The individual is addressed as sovereign and autonomous when responsibility is assigned:
Choose.
Invest in yourself.
Be entrepreneurial.
But collective claims are often met with institutional language:
The budget is constrained.
Markets require flexibility.
There is no alternative.
Whether one agrees with the diagnosis, the tension is real:
- Agency is individualized.
- Constraints are collectivized.
- Responsibility is personalized.
- Power is depersonalized.
The debate is usually not whether scarcity exists, but:
- Which scarcities are natural?
- Which are socially produced?
- Which are politically maintained?
- How should scarce resources be allocated?
That distinction matters because if all scarcity is treated as political, material limits can disappear from analysis. But if all scarcity is treated as natural, power relations disappear from analysis.
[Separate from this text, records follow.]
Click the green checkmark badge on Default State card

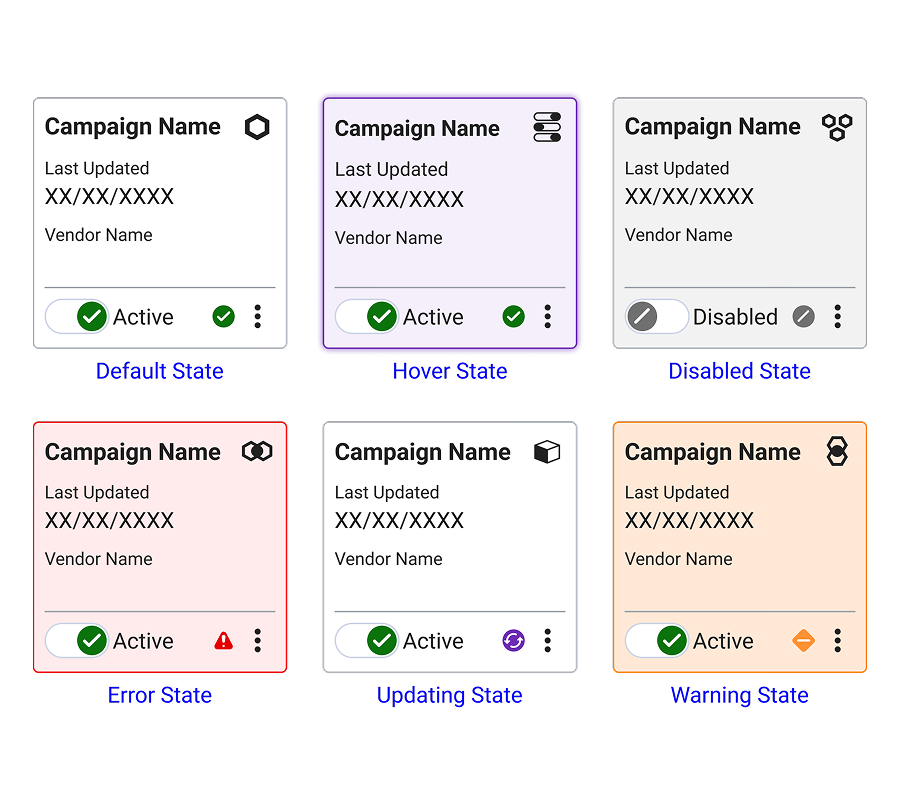pyautogui.click(x=223, y=316)
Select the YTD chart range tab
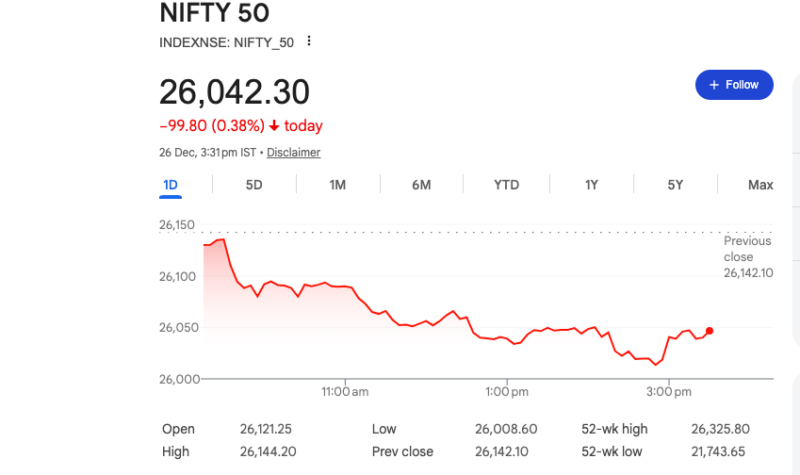 point(506,185)
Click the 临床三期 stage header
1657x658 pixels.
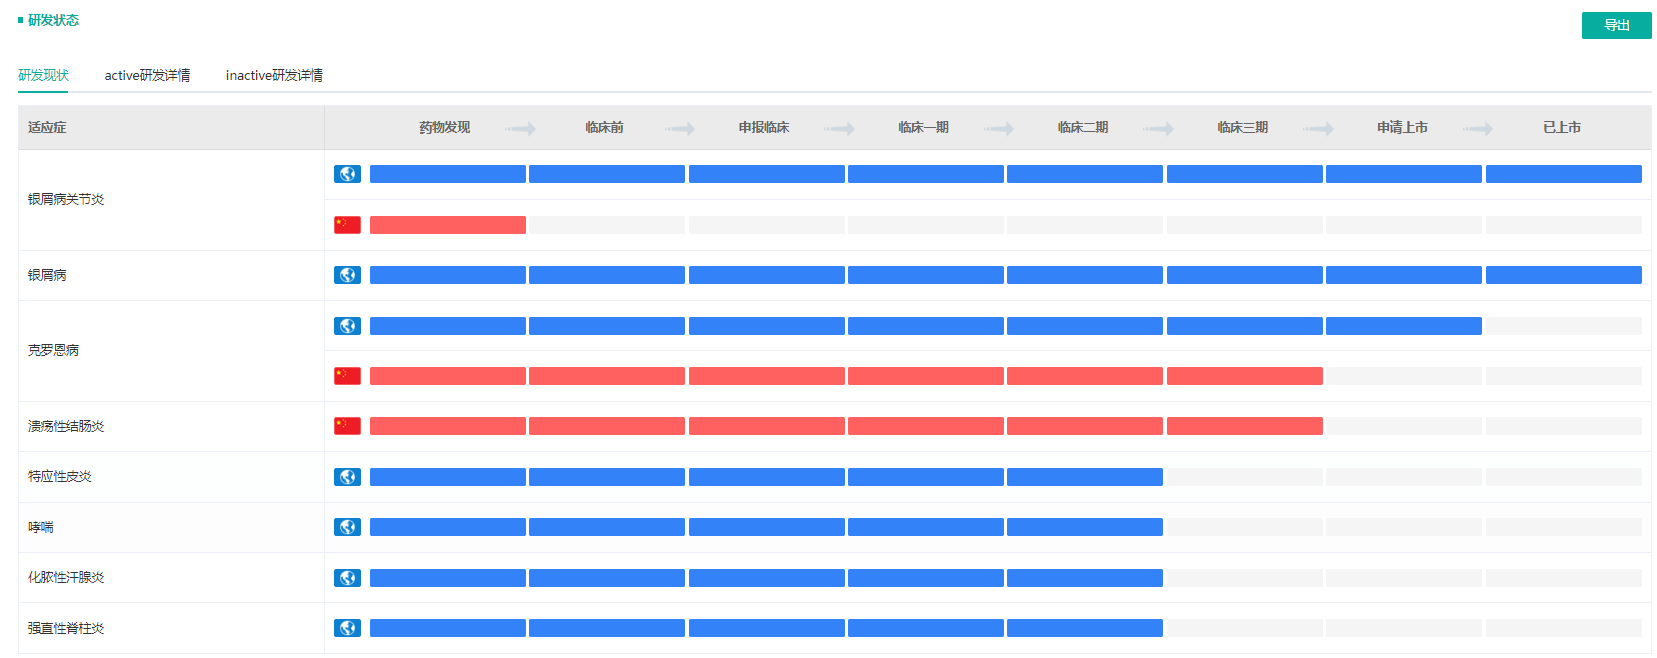(x=1242, y=127)
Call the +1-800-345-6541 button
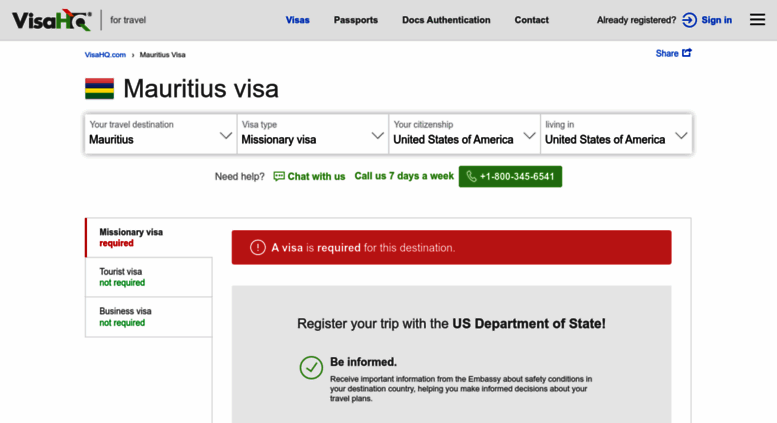Image resolution: width=777 pixels, height=423 pixels. click(510, 176)
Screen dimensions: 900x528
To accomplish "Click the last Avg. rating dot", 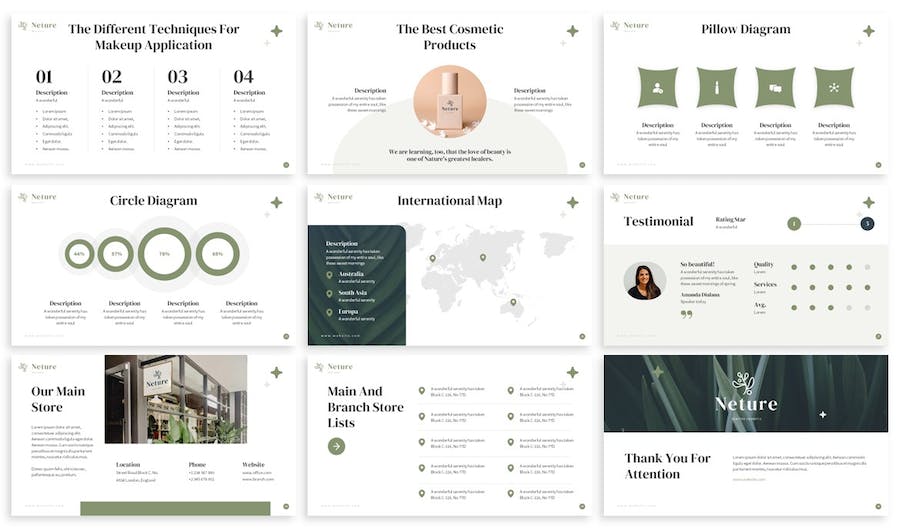I will [x=866, y=305].
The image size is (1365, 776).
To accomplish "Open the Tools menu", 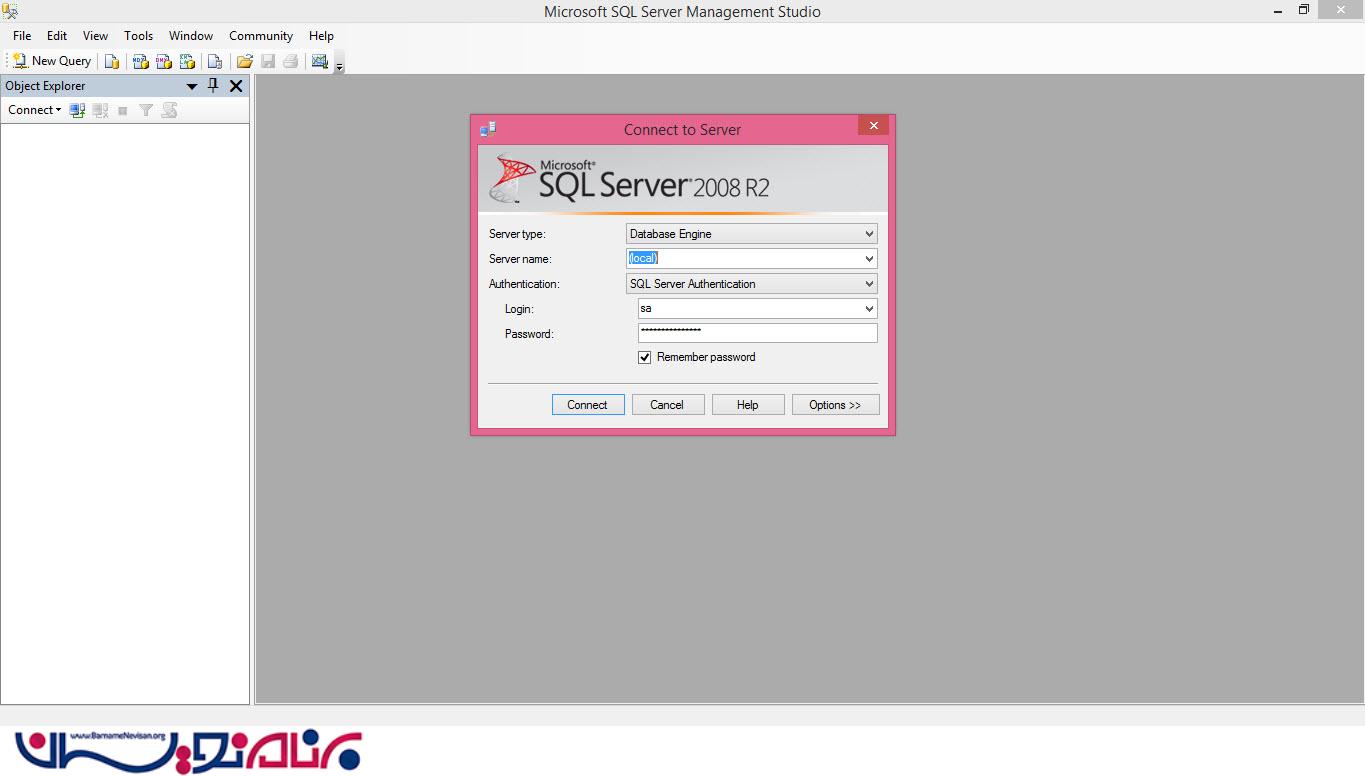I will pyautogui.click(x=138, y=36).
The most productive critiques tend to examine the interaction between both.
Rational Choice Theory analyzes how individuals navigate constraints. Neoliberal political discourse often treats those constrained choices as evidence of freedom. When the constraints themselves are politically constructed, this can transform structural problems into stories of individual responsibility, making deprivation appear as the outcome of personal decisions rather than institutional arrangements.